ACTIVITY ▸ Filter on the word "screenshot": copy each matching line from the listing below.

++++ INFORMATION

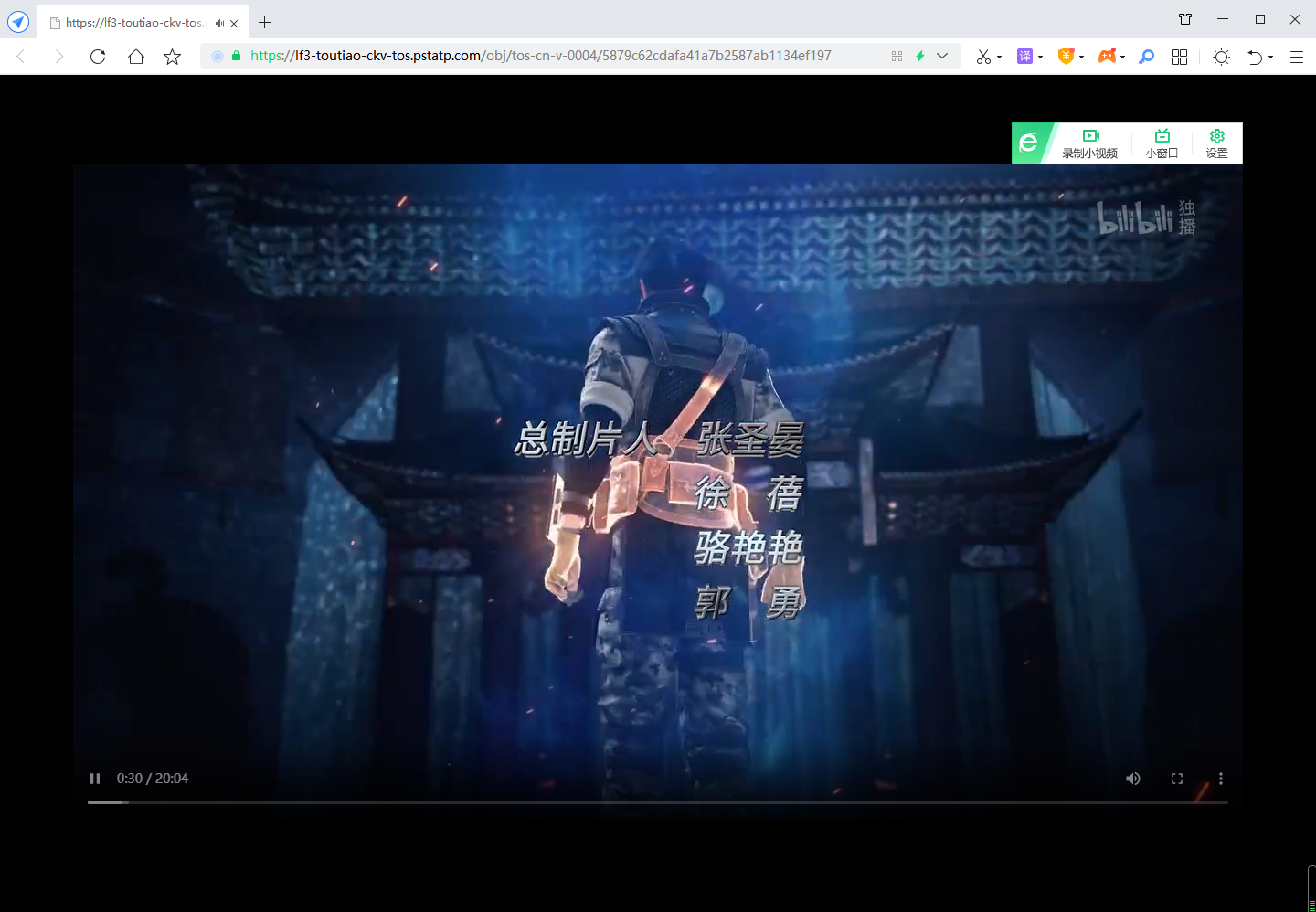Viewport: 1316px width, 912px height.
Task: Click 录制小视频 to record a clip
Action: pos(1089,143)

++++++++
++++ INFORMATION

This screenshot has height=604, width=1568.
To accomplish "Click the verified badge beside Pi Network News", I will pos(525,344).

++++++++
++++ INFORMATION

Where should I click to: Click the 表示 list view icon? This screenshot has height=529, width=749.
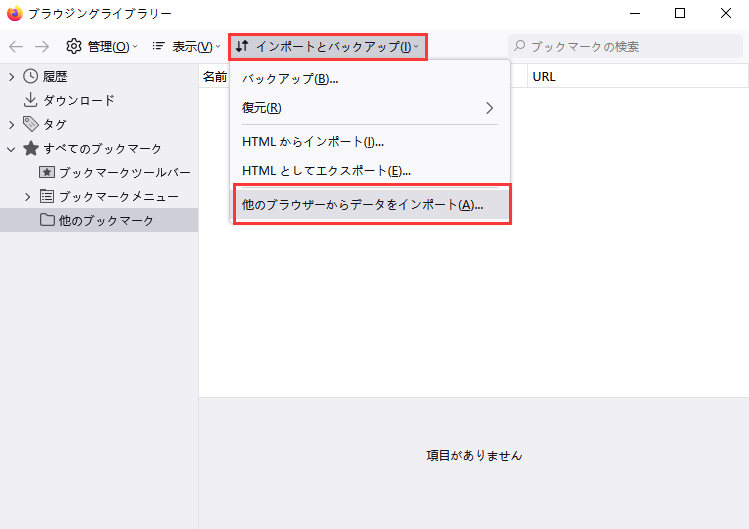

++++++++

ANSWER TO THE EXERCISE ▸
This screenshot has height=604, width=1568.
Where should I click to: Click the 表示 list view icon? This screenshot has height=529, width=749.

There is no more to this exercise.